Токио нас больше не любит - Лорига Рэй. Страница 41

Почему я так настойчиво думаю о ней как о слабом огоньке, который начинает гаснуть, если на самом деле она способна выставить меня из комнаты — из любой комнаты — пинками?

Любовь — это действительно шторм в воображении.

В любом случае, было бы нелишне пересмотреть как дозировку, так и качество моих стимуляторов, потому что теперь я не нахожу ответов на столько каверзных вопросов, и еще потому, что не могу отделаться от ощущения, что носки моих сапог давно уже наступают мне на пятки.

В конце концов я засыпаю с ней рядом, хотя ей, конечно, уже несколько часов снится бог весть что, но не менее опасное.

— Прояви уважение к дому!

— У нас нет дома.

Но ведь будет.

Мы в одной из «гостиниц любви» на холме.

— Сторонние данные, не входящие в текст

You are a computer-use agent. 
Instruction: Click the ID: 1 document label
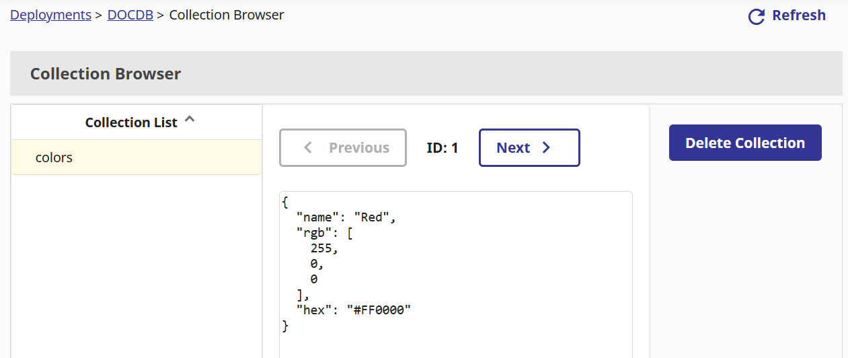point(442,148)
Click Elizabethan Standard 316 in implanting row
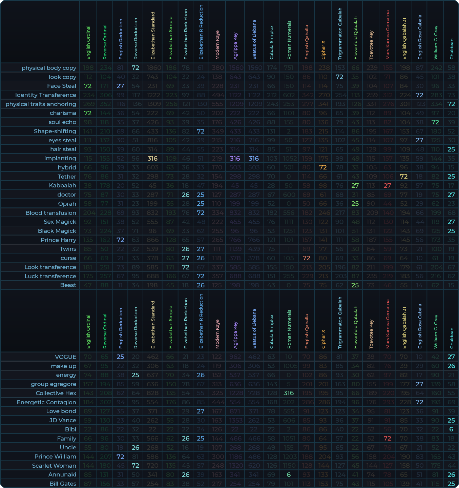The width and height of the screenshot is (459, 488). [152, 158]
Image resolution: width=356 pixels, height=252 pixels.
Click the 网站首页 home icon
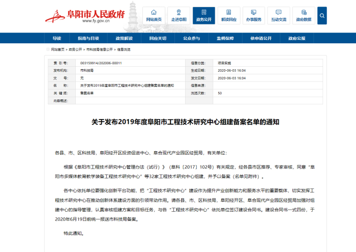tap(154, 15)
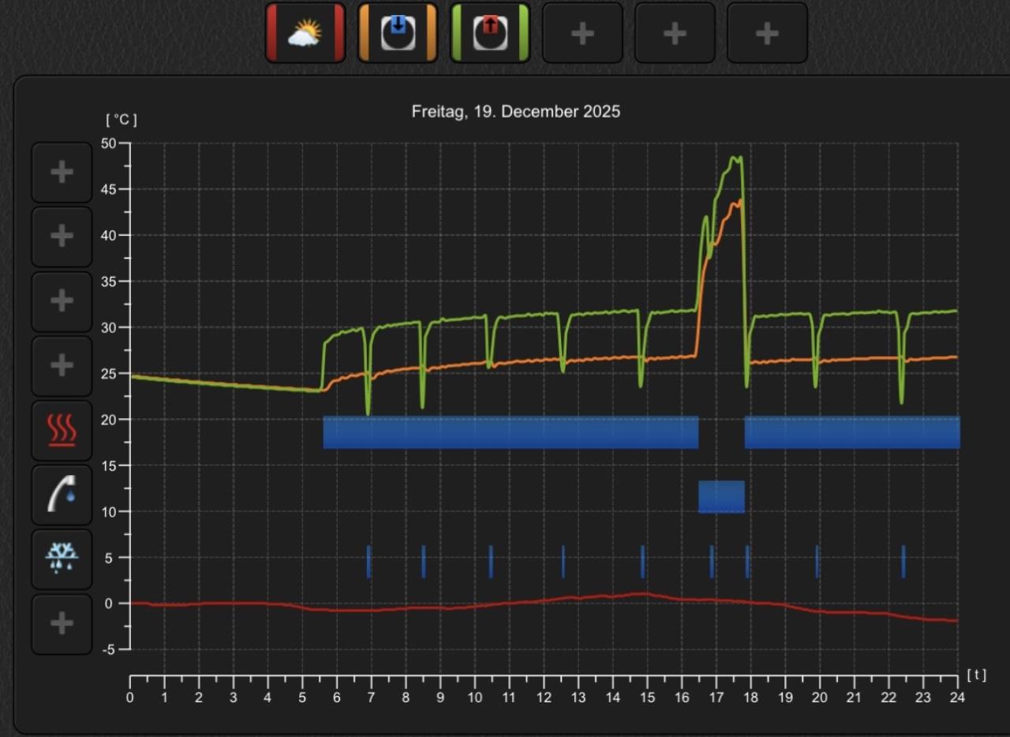Toggle the hot water faucet icon
Screen dimensions: 1010x737
(x=62, y=495)
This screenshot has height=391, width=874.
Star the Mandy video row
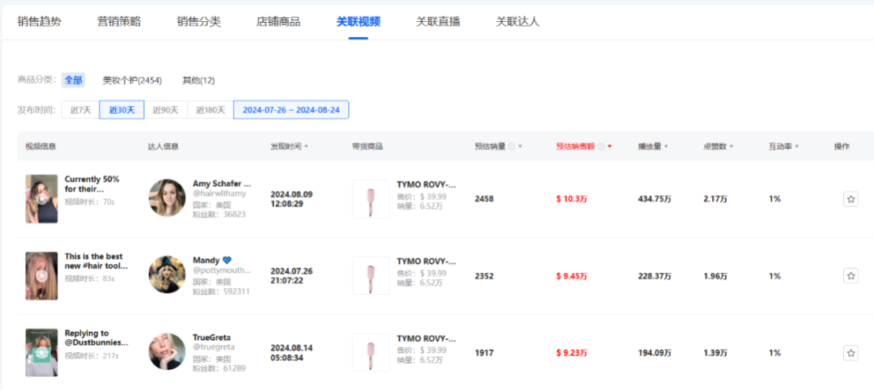(x=851, y=276)
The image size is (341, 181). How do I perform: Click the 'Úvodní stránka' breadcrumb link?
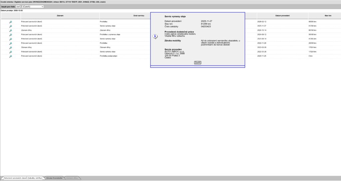(7, 2)
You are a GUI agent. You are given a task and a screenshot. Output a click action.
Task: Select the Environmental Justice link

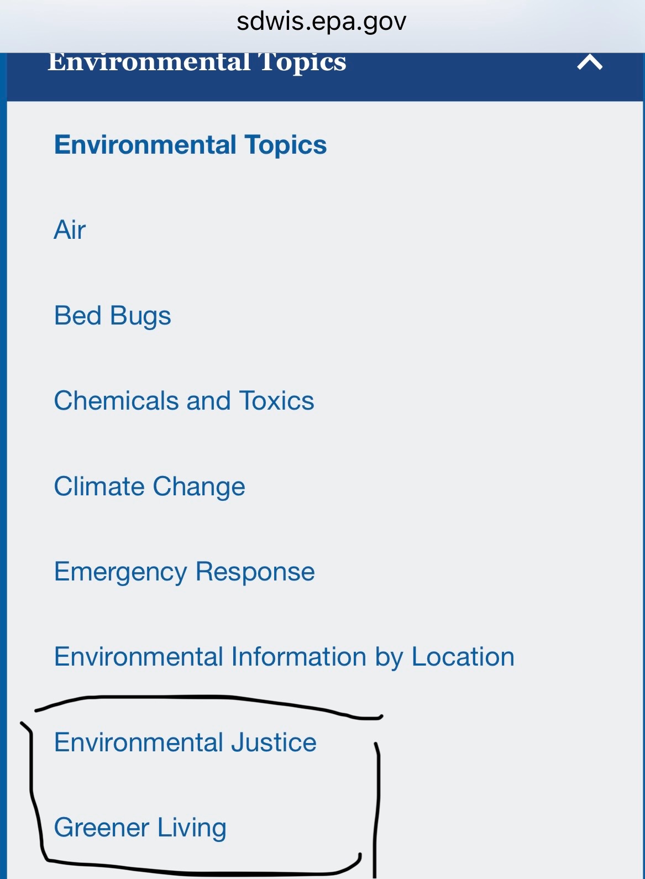click(x=185, y=742)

Ковер желтый, стены черные, обитые атласом. Возле кровати — зеркало. Пока мы трахались, я заметил, что она все время смотрела на себя. На меня она не смотрела. Только на собственное тело, продолжением которого, естественно, являлось мое — только так далеко она не смотрела. Она созерцала собственные движения с отчужденностью и интересом, с каким смотрят, как занимается сексом кто-то очень тебе близкий. Так смотрят, как занимается сексом собственная сестра.

Теперь она говорит о доме, который у нас будет. Со сворой собак, бегающих по саду, — ну хотя бы с парой собак, с озером напротив сада — потому что однажды мы прожили несколько недель в Берлине с видом на озеро, и она решила, что это самое лучшее, с высокими потолками и карнизами, с комнатой для сына, которого у нас нет. Пока она рассказывает, я прохожу по комнатам этого несуществующего дома с вполне реальным страхом.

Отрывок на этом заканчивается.